Junjue-Wang / Rank1-Ali-Tianchi-Real-World-Image-Forgery-Localization-Challenge

2022阿里天池真实场景篡改图像检测挑战赛-冠军方案(1/1149)
175 stars 29 forks source link

运行报错 #12

Open Man1978-scd opened 1 year ago

Man1978-scd commented 1 year ago

当我使用torch1.10.0的时候 执行训练脚本 bash tools/dist_train.sh work_configs/tamper/tamper_convx_b_exp.py 2 报错如下: RuntimeError: one of the variables needed for gradient computation has been modified by an inplace operation: [torch.cuda.HalfTensor [5, 512, 32, 32]], which is output 0 of ReluBackward0, is at version 1; expected version 0 instead.
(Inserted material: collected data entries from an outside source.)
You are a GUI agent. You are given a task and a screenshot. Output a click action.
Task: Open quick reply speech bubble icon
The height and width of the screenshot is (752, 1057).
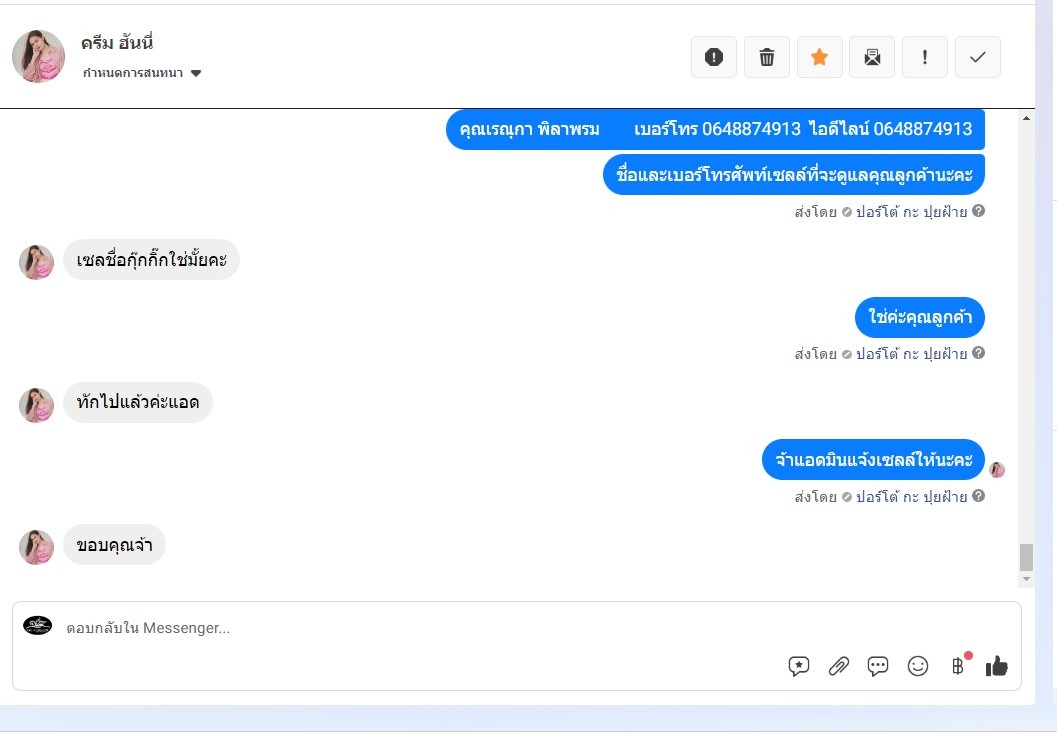[x=878, y=666]
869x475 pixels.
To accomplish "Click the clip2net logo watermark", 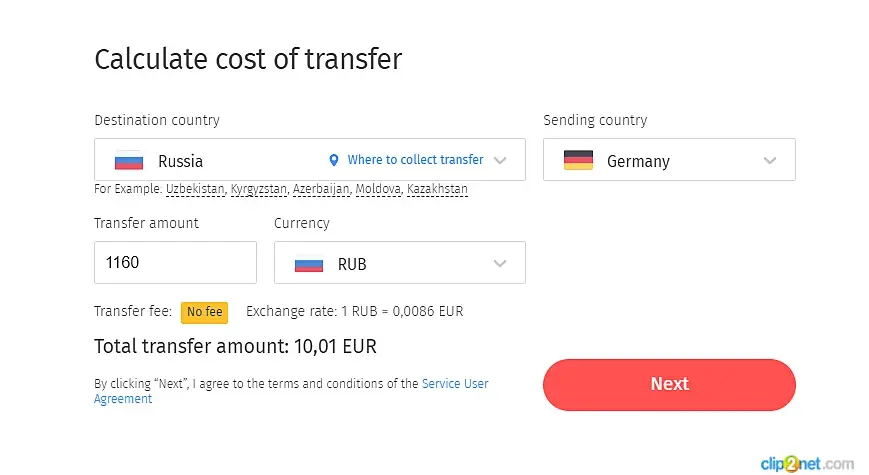I will click(807, 462).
Hint: enable anomaly detection to find the operation that failed to compute its gradient, with torch.autograd.set_detect_anomaly(True). 报错位置处于mmcv库中runner/epoch_based_runner.py文件中 以为是版本问题 于是我降低torch到1.5,变成另外一个报错 RuntimeError: The size of tensor a (2) must match the size of tensor b (128) at non-singleton dimension 3 我不知道该怎么定位这个问题🤔,恳请作者提供requirements对应的版本,以及使用教程文档🙀

Man1978-scd commented 1 year ago

已经解决🤮

在debug的时候,发现模型在使用混合精度优化时,用到mmcv.runner.hooks.optimizer.py中的模型权重拷贝的函数中

def copy_grads_to_fp32(self, fp16_net, fp32_weights):
    """Copy gradients from fp16 model to fp32 weight copy."""
    for fp32_param, fp16_param in zip(fp32_weights,
                                      fp16_net.parameters()):
        if fp16_param.grad is not None:
            if fp32_param.grad is None:
                fp32_param.grad = fp32_param.data.new(
                    fp32_param.size())
            fp32_param.grad.copy_(fp16_param.grad)

fp32_paramfp16_param 的grad维度不一致导致拷贝失败,torch1.5 在返回 fp16_net.parameters 时一会返回weight部分的Tensor,一会又返回bias部分的Tensor ,导致维度不一致,我也是服了。最后升级到torch1.6正常运行🙀